§ Requirements:
Please reproduce the lines of the records below verbatim, from the line containing "You are a GUI" through the end of the records, both ends included. Leave the pictures out of your answer.

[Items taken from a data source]
◇ ◇ ◇ ◇ ◇ ◇ ◇

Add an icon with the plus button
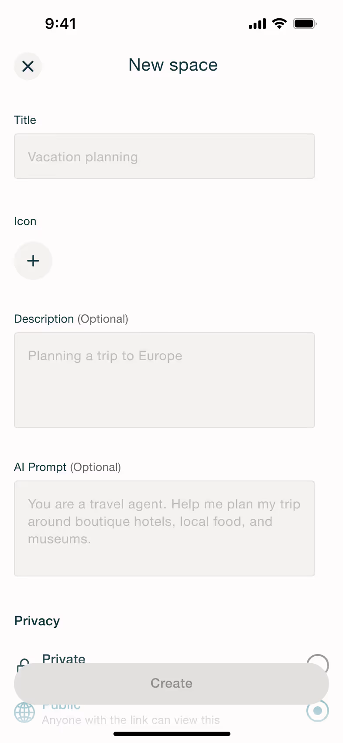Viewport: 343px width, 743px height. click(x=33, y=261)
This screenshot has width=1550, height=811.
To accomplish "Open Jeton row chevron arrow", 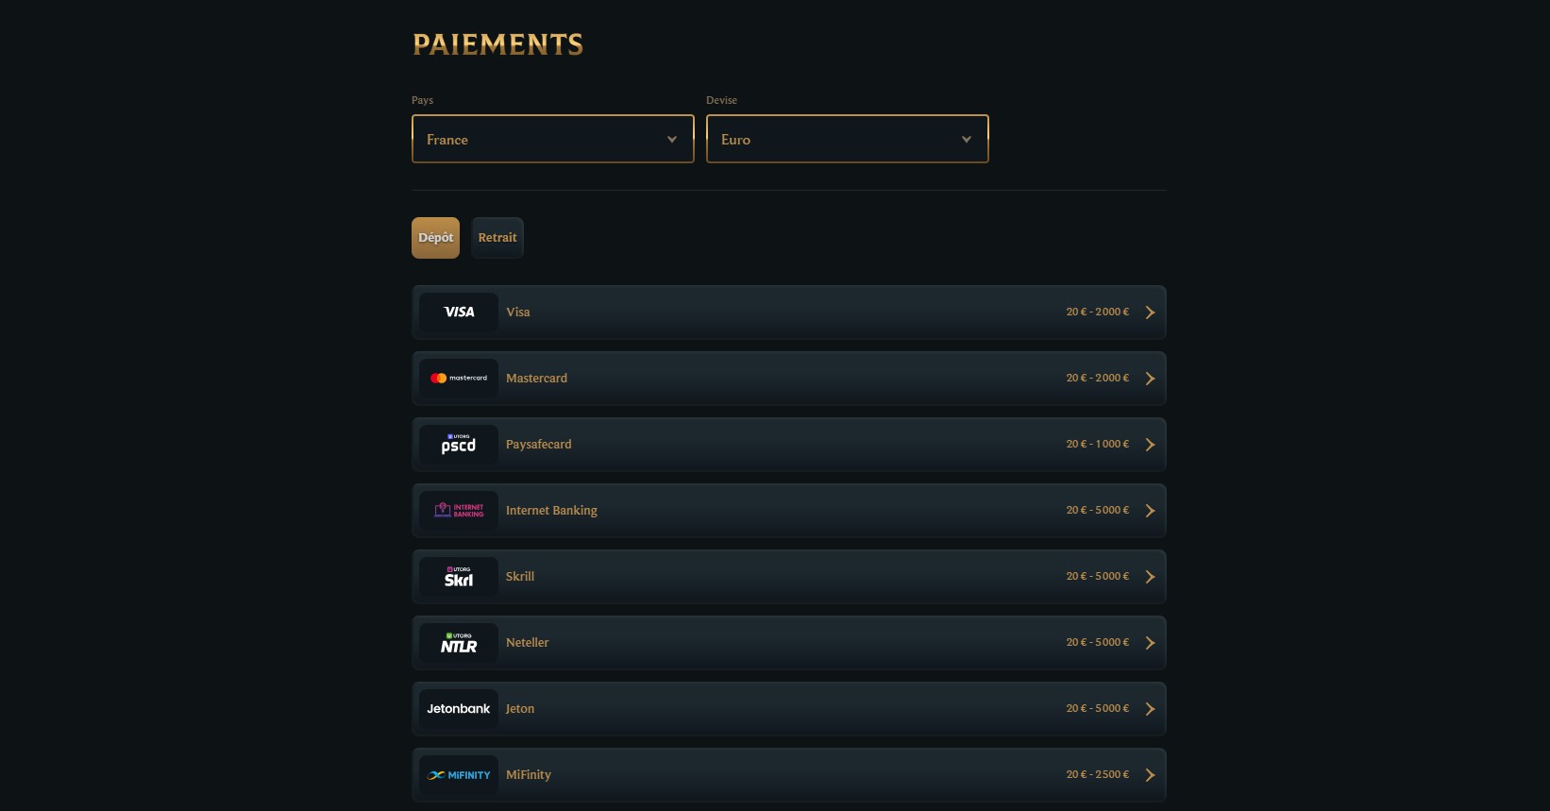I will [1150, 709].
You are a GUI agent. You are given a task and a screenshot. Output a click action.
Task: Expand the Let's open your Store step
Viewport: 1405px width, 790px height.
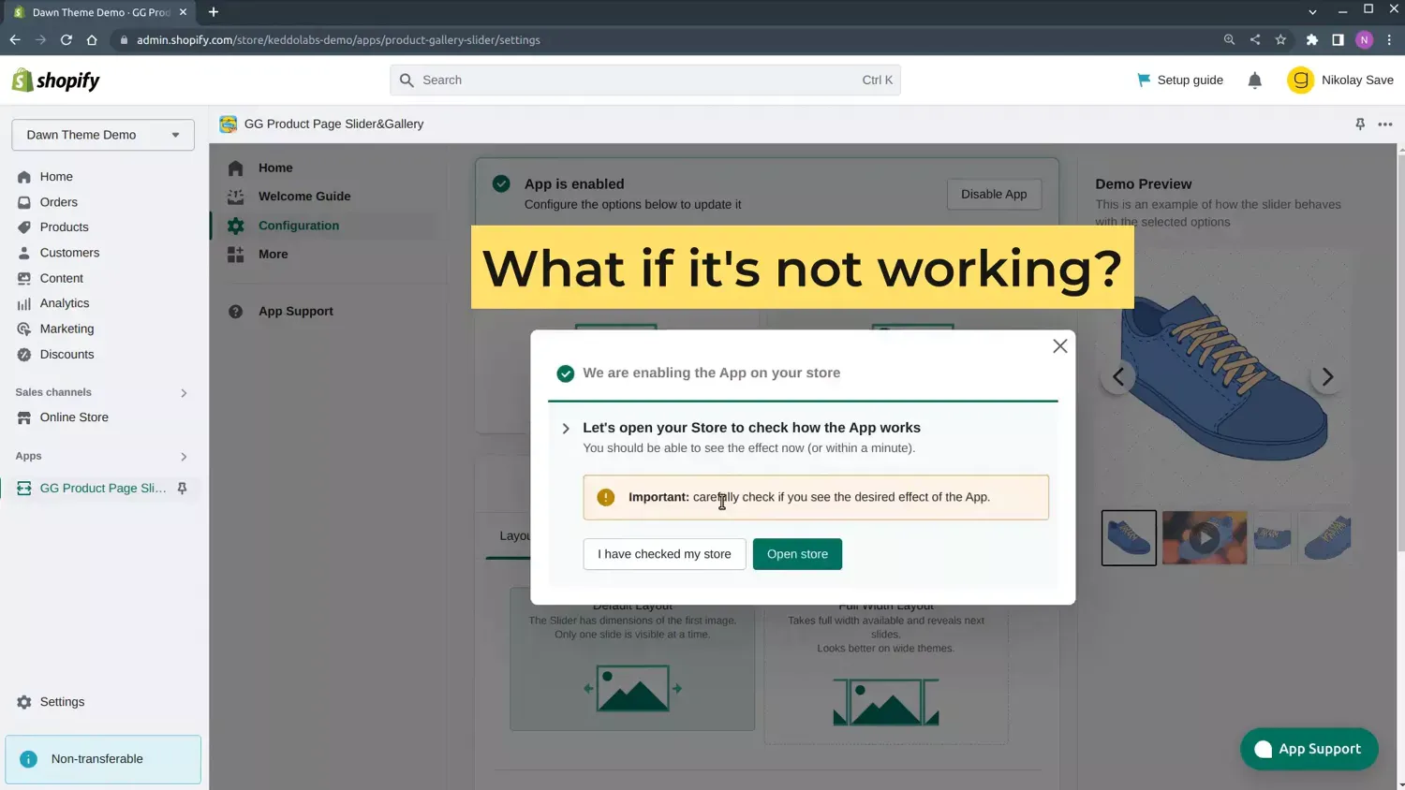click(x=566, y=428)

◇ ◇ ◇ ◇ ◇ ◇ ◇

§ Right answer:
You are a GUI agent. You are given a task and a screenshot. Output a click action.
Task: Expand the Let's open your Store step
Viewport: 1405px width, 790px height.
click(x=566, y=428)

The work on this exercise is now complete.